The Politics Behind India’s COVID Crisis - IAMC

The Politics Behind India’s COVID Crisis

Among the world’s autocratic populists, Prime Minister Narendra Modi, of India, is distinguished as a storyteller. He offers beguiling accounts of Hindu identity and Indian greatness, with the aid of allied newspapers and television networks, as well as on Twitter, where he has sixty-eight million followers and a phalanx of trolls. When the pandemic struck, last year, Modi summoned his loyal media barons and editors, who, according to the Prime Minister’s Web site, promised “inspiring and positive stories” about his government’s fight against the coronavirus. The country suffered tens of thousands of Covid-19 deaths in 2020, but forecasts of even more dire outcomes did not materialize. In January, at Davos, Modi boasted that India had “saved humanity from a big disaster by containing corona effectively.” He loosened restrictions and invited worshippers to the Kumbh Mela, a weeks-long Hindu festival that attracted millions of people. As spring arrived, he staged mass rallies during an election campaign in West Bengal, a state with a population of a hundred million. At a gathering on April 17th, he extended his arms and proclaimed, “Everywhere I look, as far as I can see, there are crowds.”

 

The coronavirus thrives off of complacent politicians. At the time of that rally, new infections in India, by official counts, had exploded to two hundred and fifty thousand a day, a figure that last week reached four hundred thousand. Shortages of oxygen and hospital beds have driven desperate citizens—and even hospital directors—to beg for help on social media. State police have threatened or filed preliminary criminal charges against some of those seeking aid, because the “rumours” they generate may “spoil the atmosphere,” as Yogi Adityanath, a Modi ally and the Chief Minister of Uttar Pradesh, India’s most populous state, put it. According to the Hindu, an English-language daily, he called for prosecutions under the National Security Act. On April 30th, India’s Supreme Court held that there should be no “clampdown” on those using social media to plead for oxygen or beds. Crematoriums are overwhelmed; photographs of makeshift funeral pyres have become iconic images of an unspeakable tragedy. Last week, at least a hundred and fifty people in India died of Covid every hour. The surge reflects many factors, including the fragility of the underfunded health system. But, as Meenakshi Ganguly, the South Asia director of Human Rights Watch, wrote last week, Modi’s government “appears obsessed about managing the narrative” rather than addressing urgent needs.

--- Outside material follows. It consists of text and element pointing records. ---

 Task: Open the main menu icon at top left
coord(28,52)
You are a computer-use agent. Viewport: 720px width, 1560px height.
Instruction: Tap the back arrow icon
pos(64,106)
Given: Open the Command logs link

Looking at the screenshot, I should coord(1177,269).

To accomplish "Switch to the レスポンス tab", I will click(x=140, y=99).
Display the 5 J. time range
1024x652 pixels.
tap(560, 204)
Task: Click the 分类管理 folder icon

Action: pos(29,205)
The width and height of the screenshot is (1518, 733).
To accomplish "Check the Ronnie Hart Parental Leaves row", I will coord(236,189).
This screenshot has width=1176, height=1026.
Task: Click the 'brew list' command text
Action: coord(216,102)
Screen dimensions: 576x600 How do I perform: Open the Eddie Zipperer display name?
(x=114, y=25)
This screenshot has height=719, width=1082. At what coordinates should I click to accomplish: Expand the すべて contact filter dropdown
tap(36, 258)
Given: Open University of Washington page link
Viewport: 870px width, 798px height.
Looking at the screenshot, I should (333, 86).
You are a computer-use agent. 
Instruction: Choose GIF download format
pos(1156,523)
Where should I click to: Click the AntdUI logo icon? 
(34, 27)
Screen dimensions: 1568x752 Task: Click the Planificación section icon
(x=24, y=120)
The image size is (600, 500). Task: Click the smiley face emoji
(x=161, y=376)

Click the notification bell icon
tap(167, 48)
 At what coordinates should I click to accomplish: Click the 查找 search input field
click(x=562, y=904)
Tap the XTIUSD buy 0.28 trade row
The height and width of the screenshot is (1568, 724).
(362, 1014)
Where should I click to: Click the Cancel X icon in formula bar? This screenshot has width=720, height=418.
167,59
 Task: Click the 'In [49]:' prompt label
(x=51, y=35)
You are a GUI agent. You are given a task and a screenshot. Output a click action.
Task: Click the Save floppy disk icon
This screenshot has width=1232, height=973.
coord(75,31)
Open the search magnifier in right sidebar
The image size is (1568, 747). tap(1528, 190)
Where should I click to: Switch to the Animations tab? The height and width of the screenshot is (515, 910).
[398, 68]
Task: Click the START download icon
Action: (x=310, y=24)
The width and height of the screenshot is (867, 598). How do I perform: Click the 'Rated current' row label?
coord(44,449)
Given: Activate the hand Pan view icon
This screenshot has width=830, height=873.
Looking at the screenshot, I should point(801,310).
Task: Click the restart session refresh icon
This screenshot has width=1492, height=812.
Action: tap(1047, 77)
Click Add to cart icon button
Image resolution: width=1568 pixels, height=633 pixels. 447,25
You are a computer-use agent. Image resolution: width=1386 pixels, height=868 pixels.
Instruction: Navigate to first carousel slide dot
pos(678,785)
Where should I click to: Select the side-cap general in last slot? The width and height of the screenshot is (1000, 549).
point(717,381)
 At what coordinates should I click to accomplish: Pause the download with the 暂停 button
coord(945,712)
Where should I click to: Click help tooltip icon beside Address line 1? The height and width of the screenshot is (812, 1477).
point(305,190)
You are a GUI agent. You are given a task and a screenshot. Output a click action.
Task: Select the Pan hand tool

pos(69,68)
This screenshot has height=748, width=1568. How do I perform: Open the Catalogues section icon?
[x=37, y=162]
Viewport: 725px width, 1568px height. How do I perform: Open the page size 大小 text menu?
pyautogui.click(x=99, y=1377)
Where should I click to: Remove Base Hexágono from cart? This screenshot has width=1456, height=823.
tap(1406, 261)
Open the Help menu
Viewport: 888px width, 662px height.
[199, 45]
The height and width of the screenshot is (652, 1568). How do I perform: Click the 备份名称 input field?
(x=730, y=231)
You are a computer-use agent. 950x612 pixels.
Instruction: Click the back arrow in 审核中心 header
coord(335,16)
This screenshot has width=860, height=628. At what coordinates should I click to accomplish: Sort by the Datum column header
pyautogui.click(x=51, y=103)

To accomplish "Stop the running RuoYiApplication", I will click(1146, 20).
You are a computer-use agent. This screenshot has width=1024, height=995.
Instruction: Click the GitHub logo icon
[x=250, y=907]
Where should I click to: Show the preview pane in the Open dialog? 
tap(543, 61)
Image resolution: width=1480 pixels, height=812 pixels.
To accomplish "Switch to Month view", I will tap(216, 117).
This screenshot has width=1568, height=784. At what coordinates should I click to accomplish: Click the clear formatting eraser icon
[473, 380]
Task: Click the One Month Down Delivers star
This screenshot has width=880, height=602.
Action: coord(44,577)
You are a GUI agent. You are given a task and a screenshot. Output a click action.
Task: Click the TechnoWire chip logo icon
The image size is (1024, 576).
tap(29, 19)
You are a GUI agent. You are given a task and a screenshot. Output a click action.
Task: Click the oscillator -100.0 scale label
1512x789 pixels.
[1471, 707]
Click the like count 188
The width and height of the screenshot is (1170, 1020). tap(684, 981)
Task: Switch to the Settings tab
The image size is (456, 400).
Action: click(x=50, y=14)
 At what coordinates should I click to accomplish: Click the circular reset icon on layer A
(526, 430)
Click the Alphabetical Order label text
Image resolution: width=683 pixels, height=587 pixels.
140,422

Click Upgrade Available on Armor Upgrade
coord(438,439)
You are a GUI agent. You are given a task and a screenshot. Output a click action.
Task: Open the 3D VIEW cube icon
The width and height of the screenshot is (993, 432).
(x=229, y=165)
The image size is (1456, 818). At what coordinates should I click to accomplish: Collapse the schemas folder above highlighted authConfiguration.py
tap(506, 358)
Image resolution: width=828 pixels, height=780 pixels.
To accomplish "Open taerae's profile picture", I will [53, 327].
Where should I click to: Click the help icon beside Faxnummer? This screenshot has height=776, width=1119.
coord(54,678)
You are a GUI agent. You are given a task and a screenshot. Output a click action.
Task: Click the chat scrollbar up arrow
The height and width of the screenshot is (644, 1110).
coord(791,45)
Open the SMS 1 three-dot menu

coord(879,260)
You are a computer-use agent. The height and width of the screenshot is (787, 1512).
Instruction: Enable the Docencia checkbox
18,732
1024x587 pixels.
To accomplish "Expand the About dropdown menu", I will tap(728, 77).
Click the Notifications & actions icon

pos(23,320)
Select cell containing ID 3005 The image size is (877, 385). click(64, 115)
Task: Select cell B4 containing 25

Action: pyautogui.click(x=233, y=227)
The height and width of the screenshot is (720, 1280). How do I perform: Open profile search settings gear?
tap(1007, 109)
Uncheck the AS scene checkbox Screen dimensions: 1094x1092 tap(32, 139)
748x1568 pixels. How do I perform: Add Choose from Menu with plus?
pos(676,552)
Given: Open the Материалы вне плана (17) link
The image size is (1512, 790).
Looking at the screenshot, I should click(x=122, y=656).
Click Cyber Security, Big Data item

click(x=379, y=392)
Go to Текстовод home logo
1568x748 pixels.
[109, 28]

The Biden Administration and other governments have dispatched planeloads of small oxygen-making plants and vaccine ingredients to New Delhi, to bolster India’s vaccine industry. The aid is needed, but it alone cannot address the scale of India’s suffering. The pandemic has laid bare—and exacerbated—the contours of global inequality. The conditions incubating India’s outbreak also exist in other emerging countries, such as Brazil and Argentina, where thousands perish daily. In the U.S. and a few other wealthy nations, about half of all adults have now received at least one vaccine dose, and economies are reopening, whereas in much of the rest of the world it will require many months—perhaps a year or two—before vaccination rates are likely to rise enough to suppress the virus. India’s crisis will make that campaign longer, since to address its own emergency New Delhi has suspended vaccine exports to COVAX, a World Health Organization project established to assure equitable access to vaccines in low-income nations.